What Will Speech Analytics Look Like in Contact Centers in 2025? Our Predictions:
- Analytics becomes a still-growing billion-dollar industry.
- It’s progressed from a “good-to-have” solution to a “must-have” for all contact centers who want to compete in an economy where customer experience is the key competitive differentiator and strict consumer protection regulations are many.
- Analytic vendors have added all the latest and greatest innovations allowing their clients to collect the richest data with which to drive organizational decisions.
- The use of prosodic data is now the norm with most vendors. This analyzes the acoustic attributes of voice recordings, such as tone, pitch, pace, emphasis, etc. With this, clients can get far greater insight into call sentiment and can easily spot and address bad customer experiences or agent misconduct, or, conversely, agent best practice and delighted customers.
- Companies are using AI-driven behavioral prediction to identify any gaps or problems in their products, marketing, back office, and customer experience (CX).
- Vendors have begun adding survey ingestion into their platform allowing their clients to automatically incorporate the results of voice-based post-call customer satisfaction surveys into their performance analytics platform.
- Machine Learning (ML) will continue to advance contextual accuracy allowing callers to have a loyalty score based on their interactions with the organization. This will be an instrumental metric for many organizations looking to improve their customer experience.
- Time to ROI has decreased dramatically with many vendors providing pre-configured categories, scorecards, etc. out of the box.
- ROI has increased as organizations are cutting costs on analytical teams and resources typically needed to spin up analytic platforms. This is due to the AI capabilities along with Machine Learning. Data is readily available following implementation.
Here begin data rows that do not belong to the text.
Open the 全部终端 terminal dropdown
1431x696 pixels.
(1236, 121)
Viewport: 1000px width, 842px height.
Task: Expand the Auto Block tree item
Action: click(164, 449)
The Future of Speech Analytics Looks Bright
So, of course, these are just our predictions, but based on the level of investment and competition that is taking place in the speech analytics space right now the future of the industry looks incredibly bright.
As we continue to be more technically advanced, we will continue to see innovations in speech analytics that will give us better, more accurate data faster than ever before.